生の喜び、生への愛、生への感謝、これが聖クララの存在の基調である。どんなに彼女が愛すべき人で、また

どんなに愛されたかは、フィレンツェ在のモンティチェリの女子修道院の院長だった、彼女の実の妹アニェゼの手紙

でもわかる。この手紙は、遠くの姉をしたう深いため息であり、遠く離れて、再会もかなわぬことへの長い嘆きで

ある。ワッデングによって収録されているこの手紙には、次のようにある・・・「天でごいっしょに生活するわたしたち

は、この世でも生死をともにいたすべきで、同じ性質をもつわたしたちは、同じ墓におさまるべきだ、とわたしは信じ

ています。でも、たいへんまちがっていたことに気がつきました。と申しますのは、今わたしはたくさんの苦しみに

とりかこまれて、ここにひとりぼっちでいるからです・・・おお、わたしのやさいいお母様であり、ご主人であるお方よ、

あなたや姉妹にもう再会できる希望がないなら、どうしたらいいでしょう、どういったらいいのでしょう。ああ、わたし

の言葉が、心の求めるとおりのことを表現できたらいいのですが、わたしがこのお手紙で、いつも前に立ちふさがる

苦しみを、全部述べられたらいいのですが! わたしの胸は、悩みにもだえていて、胸の奥底がため息をつき、

目は泣くことをやめません。わたしにありますのは、悲しみだけです。わたしは慰めを求めても、見出せません。

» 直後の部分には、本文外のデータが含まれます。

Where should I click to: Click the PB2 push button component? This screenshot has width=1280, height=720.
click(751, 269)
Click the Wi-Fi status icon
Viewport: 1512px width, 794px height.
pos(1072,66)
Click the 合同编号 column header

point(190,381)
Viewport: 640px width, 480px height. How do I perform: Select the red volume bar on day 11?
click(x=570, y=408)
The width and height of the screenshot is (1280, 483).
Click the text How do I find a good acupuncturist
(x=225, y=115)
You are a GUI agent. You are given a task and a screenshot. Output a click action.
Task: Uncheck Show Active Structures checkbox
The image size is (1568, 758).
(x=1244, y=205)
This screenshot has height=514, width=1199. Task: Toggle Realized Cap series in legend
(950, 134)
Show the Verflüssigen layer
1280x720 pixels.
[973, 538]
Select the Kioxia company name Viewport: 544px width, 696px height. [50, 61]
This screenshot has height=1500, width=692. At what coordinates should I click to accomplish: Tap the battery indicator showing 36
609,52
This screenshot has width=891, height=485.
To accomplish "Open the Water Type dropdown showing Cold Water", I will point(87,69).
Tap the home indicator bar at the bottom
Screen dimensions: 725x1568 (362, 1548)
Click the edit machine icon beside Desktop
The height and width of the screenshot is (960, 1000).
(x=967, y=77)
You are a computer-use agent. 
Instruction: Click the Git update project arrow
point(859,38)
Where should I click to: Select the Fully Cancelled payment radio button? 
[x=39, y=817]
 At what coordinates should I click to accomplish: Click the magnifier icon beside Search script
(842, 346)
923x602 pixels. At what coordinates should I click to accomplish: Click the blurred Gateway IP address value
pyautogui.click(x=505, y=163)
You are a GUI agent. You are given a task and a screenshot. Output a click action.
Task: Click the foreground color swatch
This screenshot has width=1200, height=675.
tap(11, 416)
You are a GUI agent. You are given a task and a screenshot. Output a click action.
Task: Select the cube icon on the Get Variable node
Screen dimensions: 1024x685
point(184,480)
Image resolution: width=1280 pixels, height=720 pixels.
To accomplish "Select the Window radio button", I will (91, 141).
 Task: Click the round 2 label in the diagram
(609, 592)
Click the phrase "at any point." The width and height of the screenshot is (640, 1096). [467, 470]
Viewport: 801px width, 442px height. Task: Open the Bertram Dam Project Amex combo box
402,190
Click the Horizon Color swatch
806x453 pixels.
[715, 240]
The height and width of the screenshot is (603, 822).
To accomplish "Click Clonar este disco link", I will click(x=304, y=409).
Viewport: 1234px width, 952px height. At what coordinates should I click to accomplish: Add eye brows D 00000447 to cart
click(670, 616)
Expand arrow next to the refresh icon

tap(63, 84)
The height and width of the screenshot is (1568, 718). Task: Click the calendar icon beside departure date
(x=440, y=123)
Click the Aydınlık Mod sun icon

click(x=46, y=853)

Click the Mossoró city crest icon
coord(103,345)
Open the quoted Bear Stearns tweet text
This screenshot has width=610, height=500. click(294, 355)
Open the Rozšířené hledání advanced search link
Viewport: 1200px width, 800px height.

あなたにも姉妹にも二度とお会いできないと思うと、いつも苦しみは新たに増すばかりです。わたしの心は心痛に

打ちひしがれていまいそうです。それなのにここには、慰めてくれるように、わたしの愛する人々は一人もいないの

です」。



聖フランシスコの生前、クララは彼のまめやかな慰め手であり、助けだった。彼は自分の使命の性質について疑い

をもったとき、彼女に使いをやり、彼女の祈りから、光明と誤ることのない指導を得ようとした。彼は、目をひどくわず

らって、ほとんど見えなくなったとき、彼女のもとに避難し、彼女は「彼がいっそうよく落ち着いていられ、十分に休養

できるように」サン・ダミアノのそばの庭に、彼のためにわら小屋を建てさせた。晩年の2年間からだに受けていた、

奇跡の聖痕のほうたいを、用心ぶかく女性の手で取りかえたのは、彼女だった。そして、彼が血のにじむ、くたくたに

なった足で、はるかなモンテ・アミアータ山やキアナ谷の、道なき道をさすらったとき、たしかにしばしば、やさしい、

妹のようにろうたけた、クララの面影が、つかれたさすらい人の目前に立ったのだった、かなたのやさしく招く燈火の

ように、目標、港、避難所、その戸口で多くの長い道がついに出会い、終わる故郷のように。



だから、クララの方へと、彼の思いは臨終の時にも向かったのだった。彼が臨終の床につくと、彼女は彼に使いを

やって、「わたしも病気で、あなたにお会いできないうちに、あなたがお亡くなりになり、わたしはこの世でひとりぼっち

になりはしないかと案じています、お友だちもなく、神におけるお父様もなしに」と、伝えさせた。すると、聖フランシスコ

は彼女に返事を送り、兄弟たちの一人にいった・・・「行って姉妹クララ、悩みや悲しみを全部捨てるようにいいなさい。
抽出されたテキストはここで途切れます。